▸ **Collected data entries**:
···
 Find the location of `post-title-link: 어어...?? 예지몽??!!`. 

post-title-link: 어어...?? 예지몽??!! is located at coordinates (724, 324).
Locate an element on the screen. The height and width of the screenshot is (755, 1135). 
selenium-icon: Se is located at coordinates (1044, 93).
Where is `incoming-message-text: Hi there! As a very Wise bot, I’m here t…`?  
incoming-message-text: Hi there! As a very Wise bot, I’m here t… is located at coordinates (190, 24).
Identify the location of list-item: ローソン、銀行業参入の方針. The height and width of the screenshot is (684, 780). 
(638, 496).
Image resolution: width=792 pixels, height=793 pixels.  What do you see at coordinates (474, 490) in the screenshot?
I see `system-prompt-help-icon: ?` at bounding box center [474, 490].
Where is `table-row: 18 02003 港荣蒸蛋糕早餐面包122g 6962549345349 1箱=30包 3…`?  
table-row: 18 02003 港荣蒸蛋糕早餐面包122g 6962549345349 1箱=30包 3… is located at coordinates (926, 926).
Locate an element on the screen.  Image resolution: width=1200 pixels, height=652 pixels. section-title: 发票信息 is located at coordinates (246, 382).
···
▸ **INSTRUCTIONS TO FOLLOW**: Copy the listing above word for word, with no changes.

▸ **RESPONSE**:
 Find the location of `post-title-link: 어어...?? 예지몽??!!`. 

post-title-link: 어어...?? 예지몽??!! is located at coordinates (724, 324).
Locate an element on the screen. The height and width of the screenshot is (755, 1135). 
selenium-icon: Se is located at coordinates (1044, 93).
Where is `incoming-message-text: Hi there! As a very Wise bot, I’m here t…`?  
incoming-message-text: Hi there! As a very Wise bot, I’m here t… is located at coordinates (190, 24).
Identify the location of list-item: ローソン、銀行業参入の方針. The height and width of the screenshot is (684, 780). 
(638, 496).
Image resolution: width=792 pixels, height=793 pixels.  What do you see at coordinates (474, 490) in the screenshot?
I see `system-prompt-help-icon: ?` at bounding box center [474, 490].
Where is `table-row: 18 02003 港荣蒸蛋糕早餐面包122g 6962549345349 1箱=30包 3…`?  
table-row: 18 02003 港荣蒸蛋糕早餐面包122g 6962549345349 1箱=30包 3… is located at coordinates (926, 926).
Locate an element on the screen.  Image resolution: width=1200 pixels, height=652 pixels. section-title: 发票信息 is located at coordinates (246, 382).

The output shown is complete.